In much of Canada, it hasn’t been spring-like either. Although it’s been balmy in British Columbia, temperatures in Ontario, for example, were below normal – Toronto has had its coldest winter in 20 years. According to Environment Canada, what has already been a long, difficult winter for most Canadians is expected to continue for another couple of weeks.
On Wednesday, most of Nova Scotia closed down. Flights in and out of Halifax Stanfield International Airport were cancelled, mail delivery stopped, the liquor stores closed, kids stayed home from school, universities shut down and so did the city buses in Halifax. Even the Nova Scotia Casino stopped doing business in the afternoon. The high winds were causing power outages across the province, and along the Acadian Shore and parts of the Annapolis Valley power was not expected to be restored until Thursday morning.
The Trans-Canada was closed from Truro to Moncton – about 172 kilometres, the RCMP said. About 450 snowplows and salt trucks were working around the clock. Barbara Baillie, executive director, maintenance and operations, Transportation and Infrastructure Renewal, said one of her supervisors told her some highways were “still passable if you’re foolish enough to be out there.” Her department also tied down all seven provincial ferries, which cross lakes, rivers and ocean bays, for the first time anyone could recall.
At Dalhousie University, “we are locked in at school,” said Stephen Stone, an MA student.

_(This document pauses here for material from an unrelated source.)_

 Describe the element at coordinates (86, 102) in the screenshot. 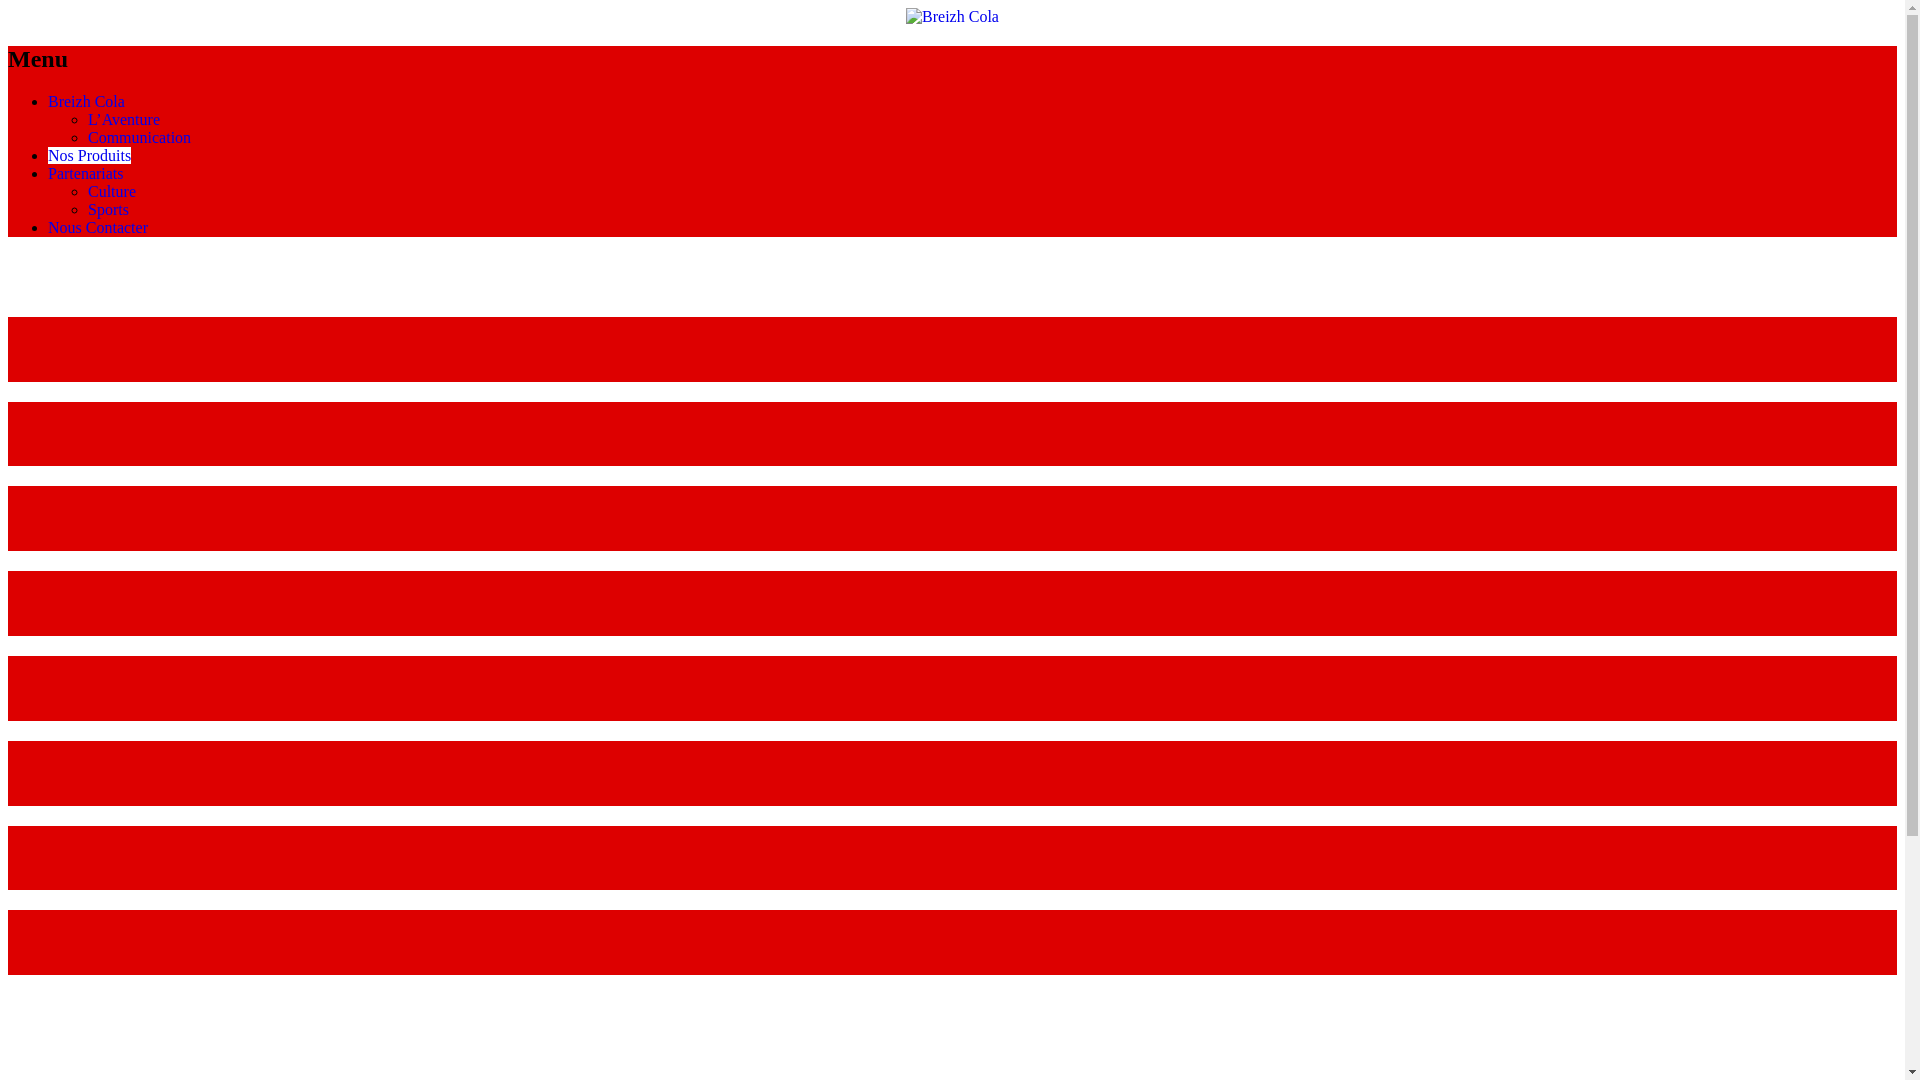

Although the campus was closed, he and two colleagues were working on a project and “only have a few slices of bread and peanut butter to last us since everything is shut down [in downtown Halifax].” Meanwhile, they were charging their phones and laptops in case the power went out.
Halifax lawyer Jane O’Neill was working from home, able to make calls to people in other parts of the country at their offices on this spring day – and she was supervising her three girls, who didn’t have school Wednesday and went outside to play in the snow.
In Mr. MacDonald’s area, the winds were the real issue – blowing as hard as 160 kilmotres an hour – as they were along the Atlantic coast, where there were concerns about storm surges that could cause damage to fishing wharves and other infrastructure.
Given that the storm was to continue overnight, officials were worried about the damage they would wake up to. But the storm, especially the wind, was expected to die down Thursday afternoon, and by the weekend temperatures in Nova Scotia and New Brunswick were forecast to be as high as 10 C.